People say the basis for a good relationship is trust. But I think it’s based on knowing how, what and when to discuss your concerns with your partner.
Arguments between couples are nothing new in relationships. In fact, most relationships face this challenge every week. This is why the approach or choice of words during communication in a relationship and arguments matters a lot.
One of the common mistakes people make is using the “You statement”.
What is a You-statement?
These are statements that starts with the word “you” and it implies that the listener is responsible for the problem at hand. It shows that you are not ready to own emotions but instead want to blame, accuse and assume the receiver. Statements like this makes your partner defensive and resentful, making he/she not want to make peace.
Examples of statements like this include:
“You are too careless. You have broken every plate in the house.”

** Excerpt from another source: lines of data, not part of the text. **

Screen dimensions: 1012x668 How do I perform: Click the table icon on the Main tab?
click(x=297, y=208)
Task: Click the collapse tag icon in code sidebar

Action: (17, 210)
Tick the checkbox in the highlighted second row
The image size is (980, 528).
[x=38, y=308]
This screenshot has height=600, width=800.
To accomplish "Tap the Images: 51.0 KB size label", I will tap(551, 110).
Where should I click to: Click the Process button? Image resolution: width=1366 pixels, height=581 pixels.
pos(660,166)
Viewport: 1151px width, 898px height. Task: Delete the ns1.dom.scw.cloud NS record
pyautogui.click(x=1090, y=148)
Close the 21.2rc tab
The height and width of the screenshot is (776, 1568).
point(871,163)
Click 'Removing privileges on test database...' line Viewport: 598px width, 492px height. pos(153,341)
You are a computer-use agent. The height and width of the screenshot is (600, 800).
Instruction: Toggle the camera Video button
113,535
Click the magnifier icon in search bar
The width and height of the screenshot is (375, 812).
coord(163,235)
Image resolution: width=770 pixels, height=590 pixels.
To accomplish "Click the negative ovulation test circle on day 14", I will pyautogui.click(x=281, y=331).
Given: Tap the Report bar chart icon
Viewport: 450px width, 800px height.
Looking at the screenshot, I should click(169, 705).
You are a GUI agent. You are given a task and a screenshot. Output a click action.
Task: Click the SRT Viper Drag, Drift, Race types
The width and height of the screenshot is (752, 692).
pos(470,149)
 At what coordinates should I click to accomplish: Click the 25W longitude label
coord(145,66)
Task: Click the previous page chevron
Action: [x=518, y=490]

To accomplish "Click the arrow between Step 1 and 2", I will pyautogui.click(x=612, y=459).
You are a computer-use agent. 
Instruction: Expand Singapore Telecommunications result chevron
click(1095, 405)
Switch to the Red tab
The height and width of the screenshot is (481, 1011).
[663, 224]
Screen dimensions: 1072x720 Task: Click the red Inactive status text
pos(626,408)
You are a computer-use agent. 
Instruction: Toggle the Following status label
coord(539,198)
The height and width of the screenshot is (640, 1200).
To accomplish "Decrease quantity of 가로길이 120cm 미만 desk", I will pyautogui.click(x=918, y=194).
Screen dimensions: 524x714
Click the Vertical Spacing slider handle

“You are always working. Work is more important to you than your family.”
To have a good communication during arguments, it is important to avoid the “You-statement” and make use of the “I- statement instead.”
What is the I statement?
The “I-statement” makes you take responsibility for the situation on ground. It helps us to prevent ourselves from putting the blame on our partners. The “I-statement” creates an assertive, but less hostile and more compassionate way to communicate.
Some examples of the “I-statement” includes:
“I am sorry about that; I should have been more careful.”
“When you don’t pick up the phone, I feel nervous.”
So, how do you create the “I-Statement”?
To convert the “You- statements” into “I statements”, you must understand that the “I statement” is used to express how you feel. Therefore, the “I-statement” makes use of emotions such as feel, anxious, angry, lonely, and more.
The right choice of words goes a long way in keeping a good relationship as some things we say lasts longer in the minds of our partners and this, in the long run, affects their feelings towards us.